Procedure after cutting into or repairing existing mains. The procedures outlined in this section apply primarily when mains are wholly or partially dewatered. Leaks or breaks that are repaired with clamping devices while the mains remain full of water under pressure require no disinfection.

(1) 

Trench treatment. When an old line is opened, either by accident or by design, the excavation will likely be wet and badly contaminated from nearby sewers. Liberal quantities of hypochlorite applied to open trench areas will lessen the danger from such pollution. Tablets have the advantage in such a situation because they dissolve slowly and continue to release hypochlorite as water is pumped from the excavation.

(2) 

Main disinfection.

(a) 

Swabbing and flushing. The following procedure is considered as a minimum that may be used.

[1] 

Swabbing with hypochlorite solution.
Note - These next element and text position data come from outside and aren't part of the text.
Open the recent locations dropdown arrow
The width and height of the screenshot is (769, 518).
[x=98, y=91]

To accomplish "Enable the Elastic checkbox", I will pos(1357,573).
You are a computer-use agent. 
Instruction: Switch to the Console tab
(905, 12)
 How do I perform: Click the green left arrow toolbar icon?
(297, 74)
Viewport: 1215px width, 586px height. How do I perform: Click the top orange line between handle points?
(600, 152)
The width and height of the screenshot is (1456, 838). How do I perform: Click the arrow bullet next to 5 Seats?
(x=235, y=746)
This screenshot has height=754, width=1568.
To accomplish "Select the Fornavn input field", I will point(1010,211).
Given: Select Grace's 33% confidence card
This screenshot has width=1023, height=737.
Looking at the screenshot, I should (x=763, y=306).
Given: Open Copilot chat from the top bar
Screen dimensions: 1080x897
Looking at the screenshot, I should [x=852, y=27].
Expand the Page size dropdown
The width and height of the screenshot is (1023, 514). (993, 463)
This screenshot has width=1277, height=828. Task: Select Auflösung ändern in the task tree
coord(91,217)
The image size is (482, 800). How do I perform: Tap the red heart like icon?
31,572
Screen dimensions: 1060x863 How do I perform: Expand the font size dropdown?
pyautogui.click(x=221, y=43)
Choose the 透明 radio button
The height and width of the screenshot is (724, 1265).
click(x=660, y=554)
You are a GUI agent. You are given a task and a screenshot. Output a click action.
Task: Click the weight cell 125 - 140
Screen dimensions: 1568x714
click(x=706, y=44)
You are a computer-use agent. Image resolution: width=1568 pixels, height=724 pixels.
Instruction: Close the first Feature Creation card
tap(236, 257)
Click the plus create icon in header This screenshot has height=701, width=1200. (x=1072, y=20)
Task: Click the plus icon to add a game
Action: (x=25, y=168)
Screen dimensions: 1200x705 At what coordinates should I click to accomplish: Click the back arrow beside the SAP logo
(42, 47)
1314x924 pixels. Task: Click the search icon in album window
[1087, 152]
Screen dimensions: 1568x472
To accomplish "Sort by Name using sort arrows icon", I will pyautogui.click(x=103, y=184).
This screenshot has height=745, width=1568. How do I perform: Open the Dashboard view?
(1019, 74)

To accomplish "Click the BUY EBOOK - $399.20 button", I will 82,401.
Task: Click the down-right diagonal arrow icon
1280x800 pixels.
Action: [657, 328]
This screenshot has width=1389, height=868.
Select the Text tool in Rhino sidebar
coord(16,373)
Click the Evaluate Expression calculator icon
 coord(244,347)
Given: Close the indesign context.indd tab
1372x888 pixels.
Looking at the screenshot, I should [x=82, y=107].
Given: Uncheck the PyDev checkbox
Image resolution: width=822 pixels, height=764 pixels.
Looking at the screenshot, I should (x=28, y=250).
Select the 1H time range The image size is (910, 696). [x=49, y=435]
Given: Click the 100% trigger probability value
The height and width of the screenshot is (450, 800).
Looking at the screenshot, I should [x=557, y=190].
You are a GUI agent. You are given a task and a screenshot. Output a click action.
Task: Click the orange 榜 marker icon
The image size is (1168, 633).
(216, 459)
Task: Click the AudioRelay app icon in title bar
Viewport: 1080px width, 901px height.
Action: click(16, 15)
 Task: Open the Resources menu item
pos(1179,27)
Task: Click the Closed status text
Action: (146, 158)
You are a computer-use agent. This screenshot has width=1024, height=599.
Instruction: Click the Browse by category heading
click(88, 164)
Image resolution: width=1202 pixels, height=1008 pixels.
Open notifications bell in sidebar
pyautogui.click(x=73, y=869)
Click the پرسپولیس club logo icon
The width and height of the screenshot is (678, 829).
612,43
The interior of all pipe and fittings used in making the repair (particularly couplings and tapping sleeves) shall be swabbed with a 1% hypochlorite solution before they are installed.

[2] 

Flushing. Thorough flushing is the most practical means of removing contamination introduced during repairs. If valving and hydrant locations permit, flushing from both directions is recommended. Flushing shall be started as soon as the repairs are completed and continued until discolored water is eliminated.

(b) 

Slug method. Where practicable, in addition to the procedures of swabbing and flushing, a section of main in which the break is located shall be isolated, all service connections shut off and the section flushed and chlorinated as described, except that the dose may be increased to as much as 300 milligrams per liter and the contact time reduced to as little as 1/4 hour. After chlorination, flushing shall be resumed and continued until discolored water is eliminated.

(3) 

Sampling. Bacteriologic samples shall be taken after repairs to provide a record by which the effectiveness of the procedures used can be determined. If the direction of flow is unknown, samples shall be taken on each side of the main break.